ずっと考えていたことがある。 髪の毛が豊かで、同時にひげも濃い人はめったに見ない。 むしろ、禿げている人ほどひげが立派に伸びていて、 存在感すらある。

同じ頭なのに、 上に生えるものと下に生えるものが こんなにもはっきり分かれているのはなぜだろう? ホルモンのせいだと言えるかもしれない。 受容体の分布だと言えるかもしれない。 進化の偶然だと言う人もいるだろう。 でも、どうも妙なのだ。 なぜ毛でさえ区別が必要なのか。

道教では髪は天とつながるアンテナだという。 けれど、禿げ頭の僧侶でもちゃんとつながっている。 では、ひげは地とつながる線なのだろうか。 女性にはひげがないが、それならつながらないのか?

明らかに違う。

だから私は思い始めた — 問題はひげでも髪でもない。 問題はなぜ私たちは答えを求める執着を持っているのか? 結論が欲しいのか? 結果が欲しいのか?

何かが現れると、 最初の反応は「見てみよう」ではなく、「説明しよう」となる。

事故には原因が要る。 感情には帰属が要る。 自然現象でさえ、 安心して繰り返せる物語に組み込まれなければならない。

子どもが「なぜ」と問うのは、 本当に好奇からだ。 大人が「なぜ」と問うのは、 多くは不安を早く終わらせたいから。
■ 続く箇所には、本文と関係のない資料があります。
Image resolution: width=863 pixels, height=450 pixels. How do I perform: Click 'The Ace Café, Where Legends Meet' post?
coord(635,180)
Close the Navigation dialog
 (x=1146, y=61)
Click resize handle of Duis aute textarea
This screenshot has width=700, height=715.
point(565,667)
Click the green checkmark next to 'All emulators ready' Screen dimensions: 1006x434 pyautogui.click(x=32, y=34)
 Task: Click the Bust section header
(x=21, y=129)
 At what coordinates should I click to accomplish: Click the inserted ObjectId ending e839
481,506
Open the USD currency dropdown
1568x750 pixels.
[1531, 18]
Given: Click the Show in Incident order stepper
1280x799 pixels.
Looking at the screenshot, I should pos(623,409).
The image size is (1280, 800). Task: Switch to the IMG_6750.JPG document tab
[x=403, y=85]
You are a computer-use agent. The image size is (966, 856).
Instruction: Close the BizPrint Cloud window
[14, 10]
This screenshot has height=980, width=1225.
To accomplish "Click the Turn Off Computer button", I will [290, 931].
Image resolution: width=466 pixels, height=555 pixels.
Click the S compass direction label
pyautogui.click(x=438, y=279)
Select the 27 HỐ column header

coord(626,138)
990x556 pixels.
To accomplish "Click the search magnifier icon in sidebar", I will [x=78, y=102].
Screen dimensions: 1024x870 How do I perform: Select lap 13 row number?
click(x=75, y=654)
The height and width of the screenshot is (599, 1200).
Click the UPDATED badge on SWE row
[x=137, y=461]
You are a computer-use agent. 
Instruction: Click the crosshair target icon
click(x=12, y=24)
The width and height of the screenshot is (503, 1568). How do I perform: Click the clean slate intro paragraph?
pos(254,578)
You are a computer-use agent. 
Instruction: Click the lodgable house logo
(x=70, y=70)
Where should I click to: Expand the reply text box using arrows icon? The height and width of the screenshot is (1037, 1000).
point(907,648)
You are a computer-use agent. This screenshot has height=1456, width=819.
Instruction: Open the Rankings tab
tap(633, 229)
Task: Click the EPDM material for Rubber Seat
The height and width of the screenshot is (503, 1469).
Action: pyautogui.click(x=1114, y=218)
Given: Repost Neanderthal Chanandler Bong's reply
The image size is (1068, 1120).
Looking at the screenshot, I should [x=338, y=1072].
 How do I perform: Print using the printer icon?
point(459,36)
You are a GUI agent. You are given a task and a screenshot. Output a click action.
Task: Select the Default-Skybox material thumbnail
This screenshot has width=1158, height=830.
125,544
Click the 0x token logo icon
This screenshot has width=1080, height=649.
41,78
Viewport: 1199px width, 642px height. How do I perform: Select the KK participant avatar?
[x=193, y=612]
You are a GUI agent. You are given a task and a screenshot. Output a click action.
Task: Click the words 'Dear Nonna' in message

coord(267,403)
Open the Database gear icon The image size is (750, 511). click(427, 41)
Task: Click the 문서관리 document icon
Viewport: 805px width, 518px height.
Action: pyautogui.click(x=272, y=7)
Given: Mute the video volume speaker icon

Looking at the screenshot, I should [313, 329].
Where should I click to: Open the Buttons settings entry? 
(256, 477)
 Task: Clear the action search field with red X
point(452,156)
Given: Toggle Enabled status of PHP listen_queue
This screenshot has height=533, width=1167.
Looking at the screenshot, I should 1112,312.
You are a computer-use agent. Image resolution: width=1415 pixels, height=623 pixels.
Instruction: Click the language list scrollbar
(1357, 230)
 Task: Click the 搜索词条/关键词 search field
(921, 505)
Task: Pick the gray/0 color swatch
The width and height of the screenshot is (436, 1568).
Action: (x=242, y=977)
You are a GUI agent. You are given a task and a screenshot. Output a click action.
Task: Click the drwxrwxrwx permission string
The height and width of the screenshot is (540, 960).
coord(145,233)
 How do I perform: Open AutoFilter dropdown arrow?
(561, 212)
彼らは真実を求めているわけではない。 「それっぽく合理に聞こえる」バージョンを求めているのだ。

良いか悪いかは重要ではない。 不快を片付けて先に進めるかどうかが重要だ。

そして、答えが存在しないこともある。 ひげがどこに生えているかのように―― ただ、そこにあるだけのことだ。